## Exercise description:
For this exercise, please return exactly the line containing "You are a computer-use" and each line after it through the end of the records, with no pictures included.

## Records supplied:
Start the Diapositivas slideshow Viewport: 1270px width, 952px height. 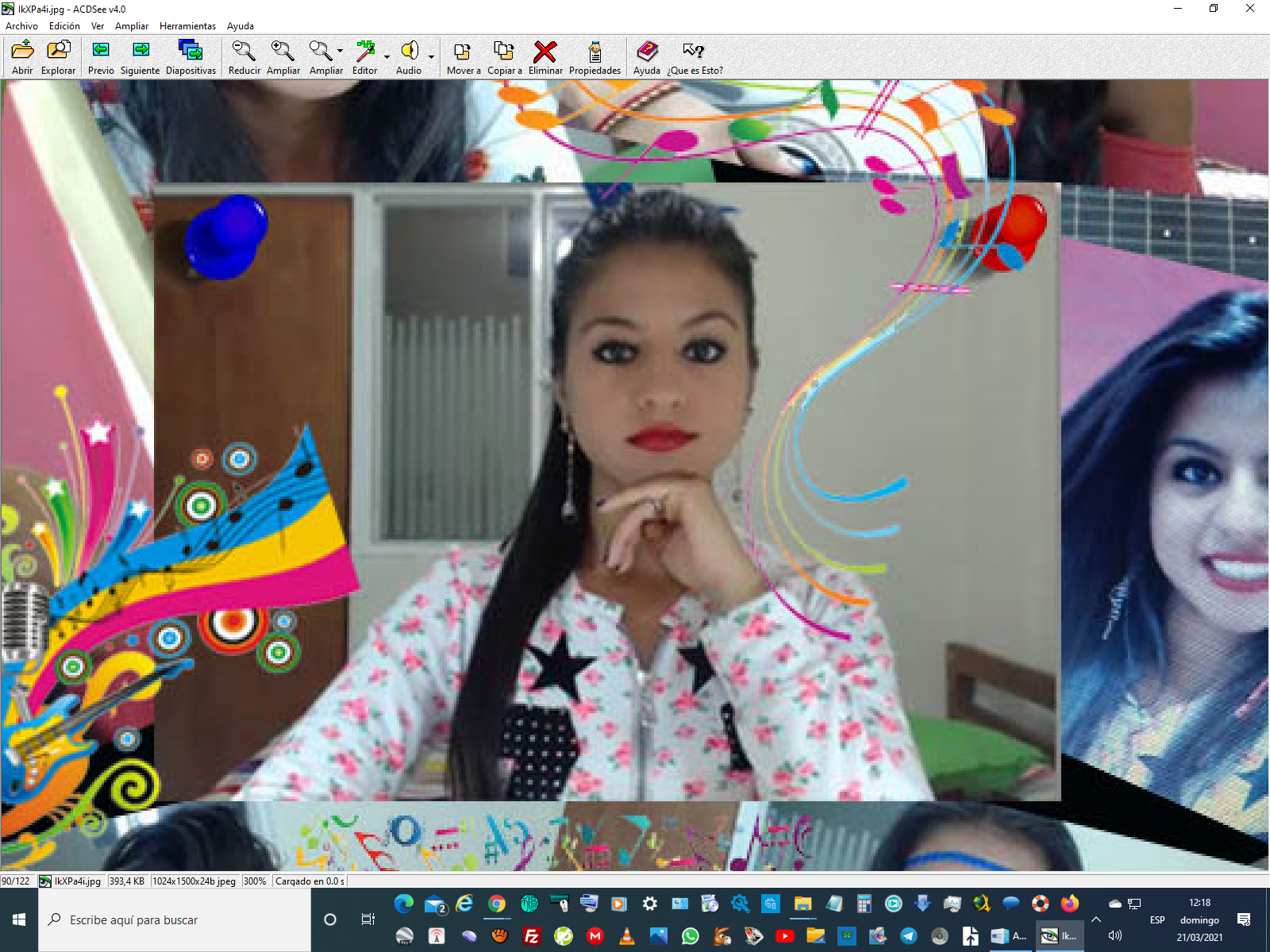coord(190,52)
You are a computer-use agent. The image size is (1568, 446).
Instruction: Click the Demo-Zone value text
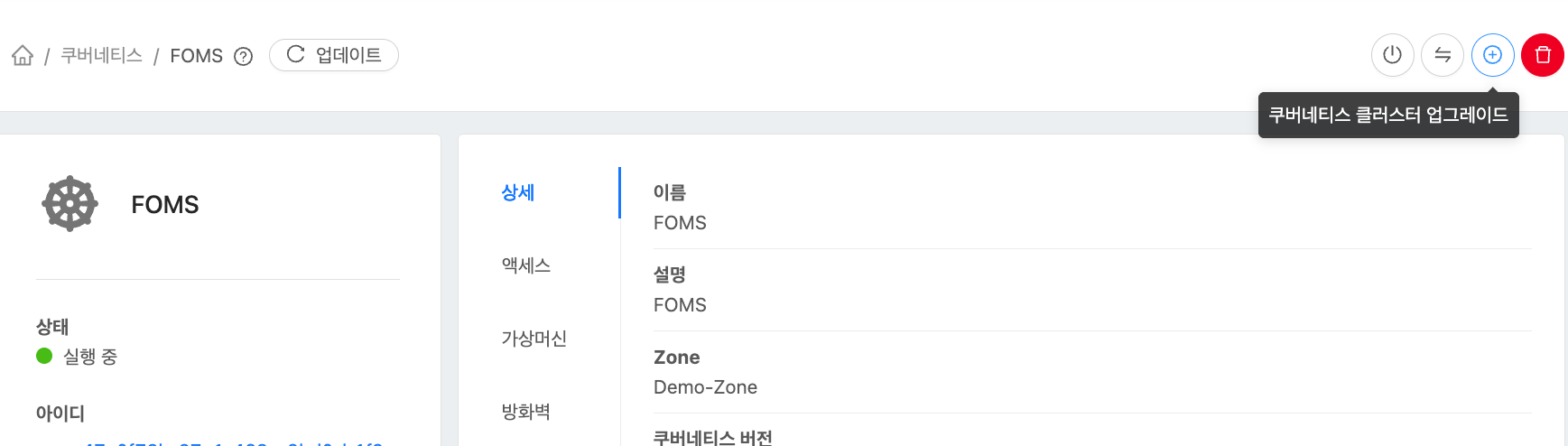pos(705,387)
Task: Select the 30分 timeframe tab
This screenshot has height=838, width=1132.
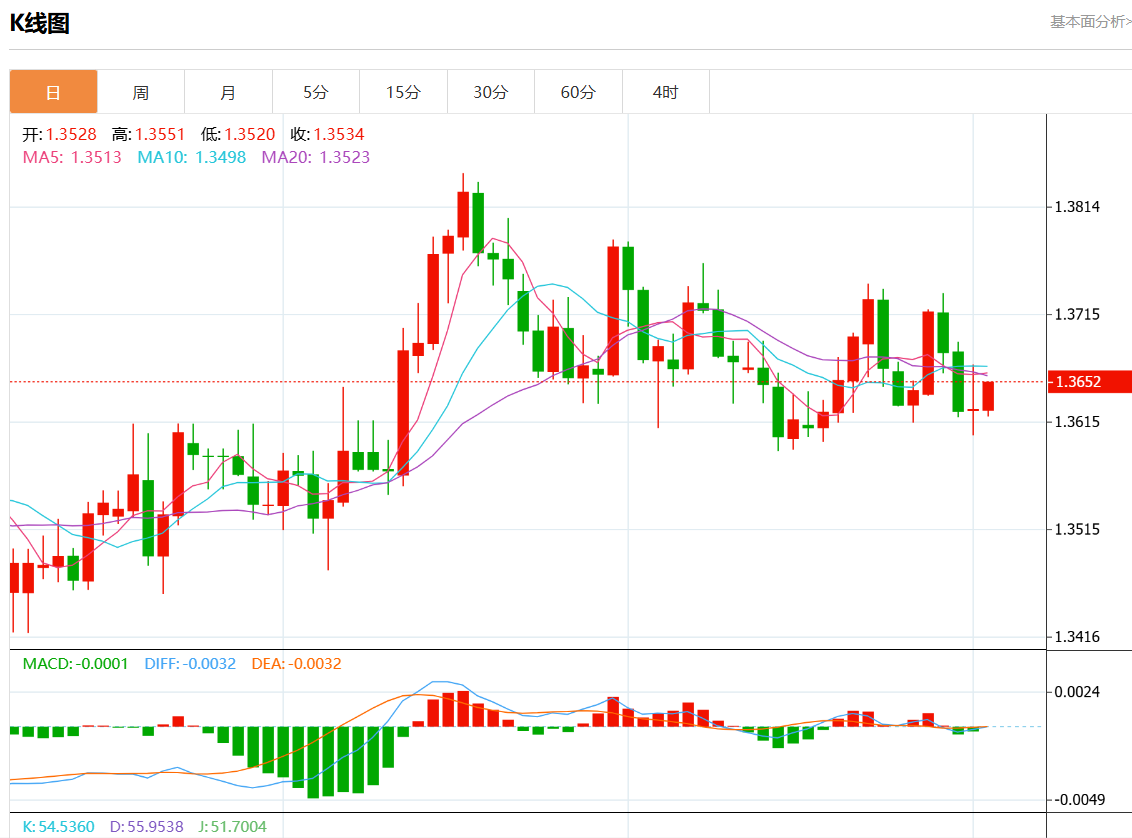Action: click(x=491, y=92)
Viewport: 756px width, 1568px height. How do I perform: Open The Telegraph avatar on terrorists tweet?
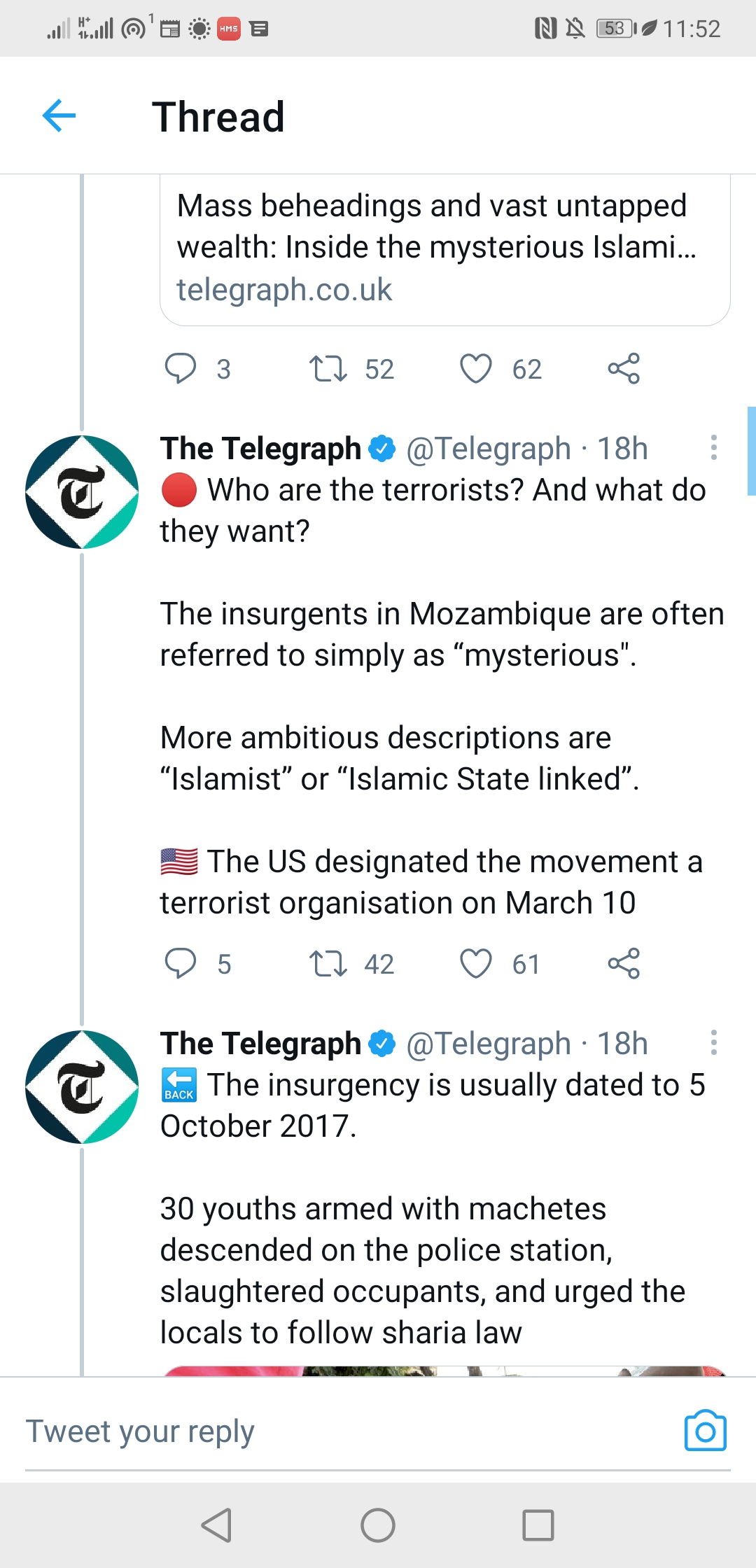[82, 492]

## Answer box:
You are a computer-use agent. The image size is (1568, 446).
Instruction: Click the Demo-Zone value text
pos(705,387)
Task: Select the 30分 timeframe tab
This screenshot has height=838, width=1132.
Action: click(x=491, y=92)
Viewport: 756px width, 1568px height. How do I perform: Open The Telegraph avatar on terrorists tweet?
[82, 492]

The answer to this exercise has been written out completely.